Arch Makes Re-ordering Mandatory AED Replacement Supplies Easier than Ever Before
-By Micah Bongberg Google+ | @annuvia
SAN FRANCISCO, CA – Owning and overseeing an Automated External Defibrillator (AED) can be easy with the right management program. Leading AED Medical Direction and Oversight programs track an AED unit’s vital – mandatory – expiration dates, such as electrode pads and batteries, for the AED’s owner, so they can stay ahead of the curve and reorder products as necessary. Arch, Annuvia’s new AED Medical Direction and Oversight software-as-a-service (SAAS) system adds a new dimension to the process by being the first to integrate these important AED unit expiration dates with a patent-pending e-commerce store to help AED owners re-order accessories automatically, on time, and before they expire, for any AED unit type.
“Proper AED management and legal compliance is about much more than buying an AED unit ‘prescription’ from an online vendor and forgetting about it,” says Robert Taggart Vice President of Communications and Government Affairs for Annuvia, a national CPR/AED and First Aid Training company headquartered in San Francisco, Ca. As an attorney and EMT, Mr. Taggart has reviewed court cases related to improper AED management, and concluded that most of them could have been prevented by utilizing the technology provided by the Arch program. “Just because there’s a lot to running a legally compliant AED program, doesn’t mean it’s all that difficult,” he states. “Arch significantly reduces the complexity of AED management requirements by taking that burden off of our clients’ shoulders. This doesn’t begin and end with purchasing an AED and providing medical control from a state-licensed physician, but continues for years by continually overseeing our clients’ records and making the reordering process as simple as a computer keyboard strike.”

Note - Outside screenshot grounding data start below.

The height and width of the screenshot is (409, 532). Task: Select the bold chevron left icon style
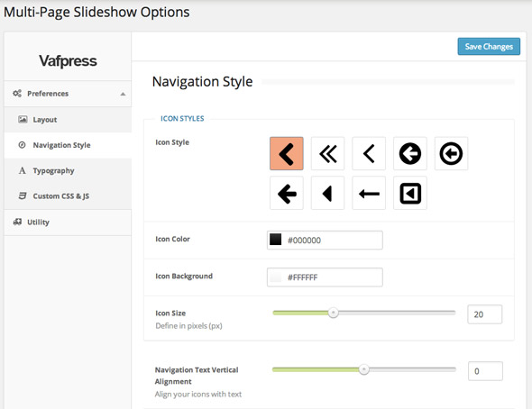pos(287,153)
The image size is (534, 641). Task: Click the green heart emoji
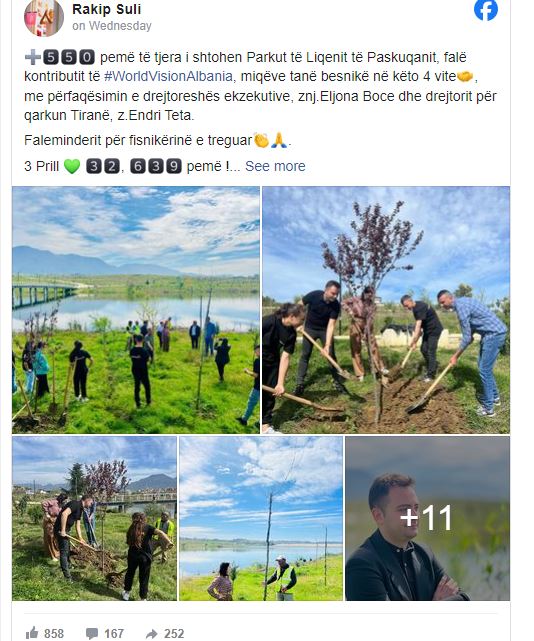click(x=72, y=166)
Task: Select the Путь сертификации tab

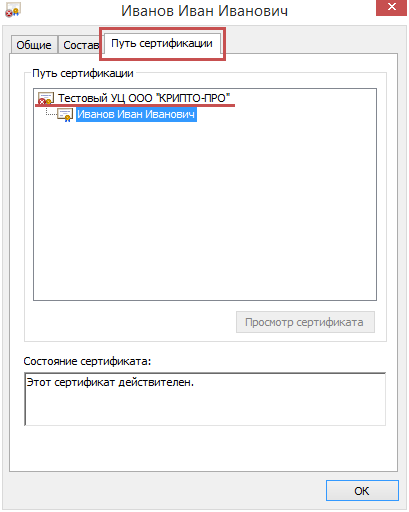Action: click(x=162, y=43)
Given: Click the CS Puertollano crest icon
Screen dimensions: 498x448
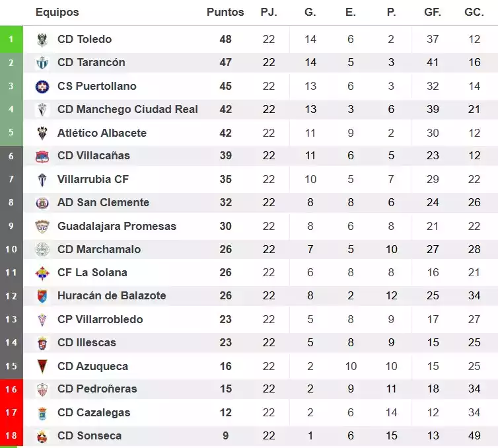Looking at the screenshot, I should point(42,86).
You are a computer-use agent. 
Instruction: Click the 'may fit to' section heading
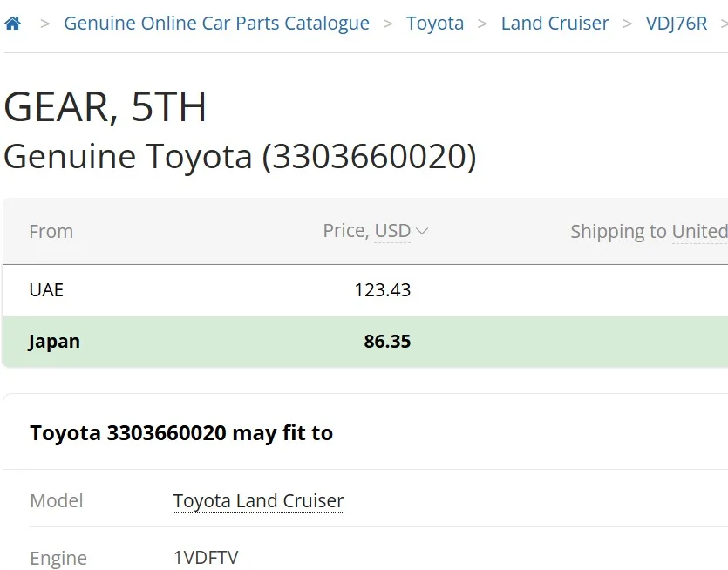[x=181, y=433]
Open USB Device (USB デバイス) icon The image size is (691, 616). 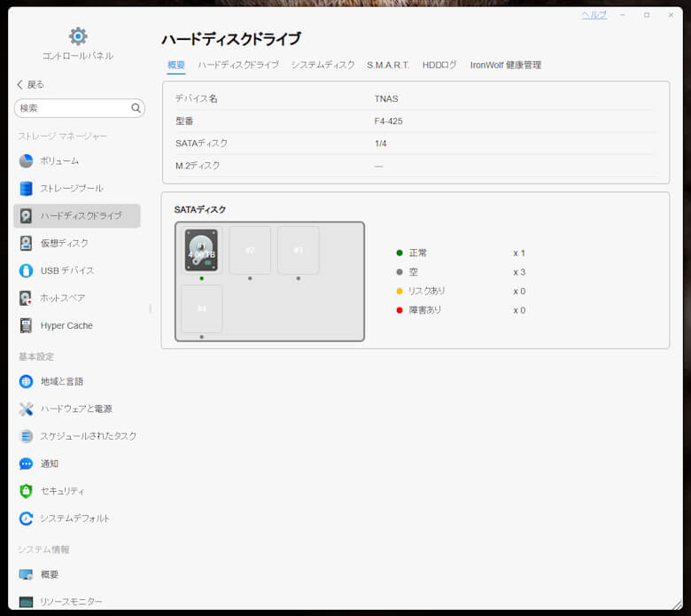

Arch uses a patent-pending technology to systematically cross-reference an AED owner’s AED unit records with the expiration dates of their equipment to make e-commerce recommendations. With Arch, AED owners are notified before their equipment expires and given a direct link to purchase replacement items online, not unlike ordering an item on Amazon.com.
Arch offers AED program administrators multiple levels of access to the website, whether a single location administrator or a global administrator responsible for hundreds of facilities. Arch can cross-reference a customer’s needs by location, product type, purchase order numbers and more. “No matter who is using the site (location administrator or global administrator), Arch can show the products that are recommended at any given point in time,” states Taggart. “If a user is unsure of their program’s status or needs help pre-ordering, before equipment expires, Arch offers ‘Recommendations’ to instantly determine what’s right for their needs. This service works if they have one – or one thousand – AED units and ties automatically to our ecommerce store for instant checkout.”
Arch’s Medical Direction, AED Oversight, and e-commerce integration is the first and only one of its kind, but Taggart’s goals don’t stop with Arch’s seamless re-ordering process. “In addition to helping existing AED owners process orders more efficiently, giving them new, more convenient methods of keeping their accounts in compliance with state and local laws, we hope Arch shows new, would-be AED unit buyers that AED management and legal compliance is a burden we’re happy to ease, ideally leading to increased AED deployment and fewer lives lost to sudden cardiac arrest.”